Extracted data entries:
↓
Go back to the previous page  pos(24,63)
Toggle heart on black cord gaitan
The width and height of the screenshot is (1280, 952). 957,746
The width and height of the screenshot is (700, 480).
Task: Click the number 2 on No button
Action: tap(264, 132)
↑
• _Directions_
Print the records above in full, exactly.

• _Completed exercise_
Go back to the previous page  pos(24,63)
Toggle heart on black cord gaitan
The width and height of the screenshot is (1280, 952). 957,746
The width and height of the screenshot is (700, 480).
Task: Click the number 2 on No button
Action: tap(264, 132)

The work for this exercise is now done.